The spectacular returns to Broadway September 24th! Tickets are now on sale here: https://t.co/qa7vliS5vc See you on Broadway, Bohemians! pic.twitter.com/8Pkae3v0Ze
— Moulin Rouge The Musical – Broadway (@MoulinRougeBway) May 19, 2021
The projected box-office success of Jon M Chu’s In the Heights this summer and Steven Spielberg’s West Side Story at Christmas will legitimize the grand-scale studio musical, with cinematic adaptations of Dear Evan Hansen, Everybody’s Talking About Jamie, and Tick, Tick… Boom! on the way. In the meantime, less commercially oriented cinephiles are looking forward to the comeback of French auteur Leos Carax, whose thrillingly strange-looking Sparks-scored spectacle Annette is slated to open the Cannes festival in July.
Rogue’s twenty years without stopping
The last time there was this much industry conjecture about the screen musical’s resurrection, oddly enough, the picture at the centre of it was also selected as that year’s Cannes curtain-raiser.
Baz Luhrmann’s Moulin Rouge, which brashly announced its artistic intentions on the Croisette before asserting itself as one of the most eccentric summer releases ever dealt by a major Hollywood studio, polarised opinion with its relentless blend of fin de siècle spectacle, Vegas pizzazz, and karaoke-bar playlisting, brashly announcing its artistic intentions on the Croisette before asserting itself as one of the most eccentric summer releases ever dealt by a major Hollywood studio.
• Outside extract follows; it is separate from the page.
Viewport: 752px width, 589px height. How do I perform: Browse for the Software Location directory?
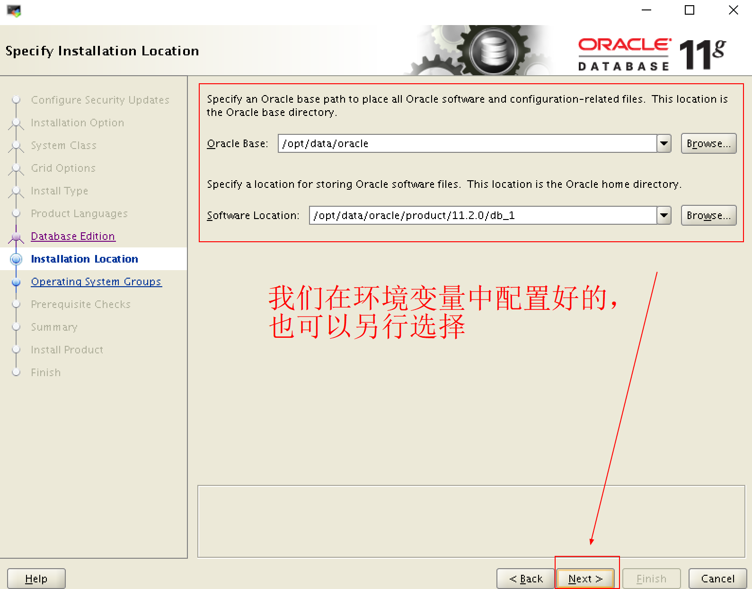[708, 215]
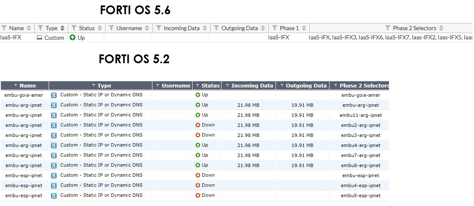Image resolution: width=474 pixels, height=206 pixels.
Task: Click sort arrows next to top Outgoing Data header
Action: (x=263, y=28)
The musical had mainly become the realm of children’s animation by the 1990s, with infrequent exceptions – Alan Parker’s attractive but aloof Evita, Lars von Trier’s nihilistic provocation Dancer in the Dark – that mostly proved the rule.
Read here: When will Overwatch 2 be launched?
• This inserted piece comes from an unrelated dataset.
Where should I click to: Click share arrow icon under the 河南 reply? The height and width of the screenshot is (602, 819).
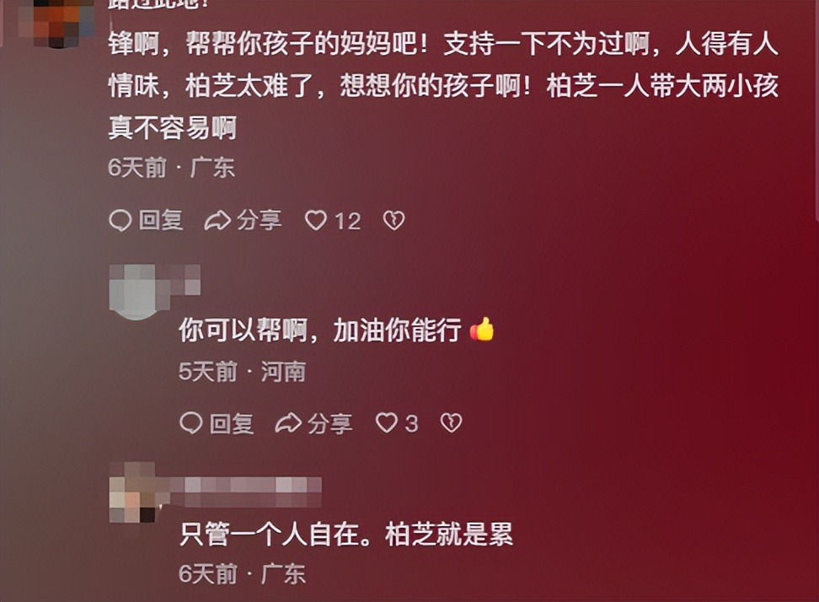288,422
Luhrmann’s picture, which was adapted from no source material other than nearly every musical ever filmed, was just as odd, but it was tougher for people to overlook: Missy Elliott and friends’ gruelling, the chart-topping cover of Lady Marmalade provided crucial marketing support, catapulting this richly odd oddity into the stature of a pop-cultural event, pitting equal, opposing teams of cultish devotion and rabid disdain. The Washington Post gushed, “A beautiful postmodern hug of a movie.”
The Village Voice sneered, “A hungry vacuum cleaner of a film, sucking up a century’s worth of garbage with the same monotonously unmodulated hum.” Both sides seemed to be able to find a suitable overheated metaphor in Luhrmann’s excess movie. That was its enchantment.
The cultural influence of the film
The film’s cultural impact proved to be greater than its initial box office: it grossed a respectable $179 million worldwide, falling shy of the top 20 hits of the year, nestled between forgotten nonentities Atlantis: The Lost Empire and Dr Dolittle 2. That’s less than a self-proclaimed “spectacular spectacular” might hope for, but it’s still an impressive sum for a picture that nearly sets itself up as a blunder by design.
In 2001, the thought of a studio even wide-releasing a 1900-set love musical burlesque – in which a cameo by Kylie Minogue as an absinthe fairy ranks as one of its more sensible creative decisions – was unique. In 2021, it’s inconceivable and this film was with Moulin Rouge music.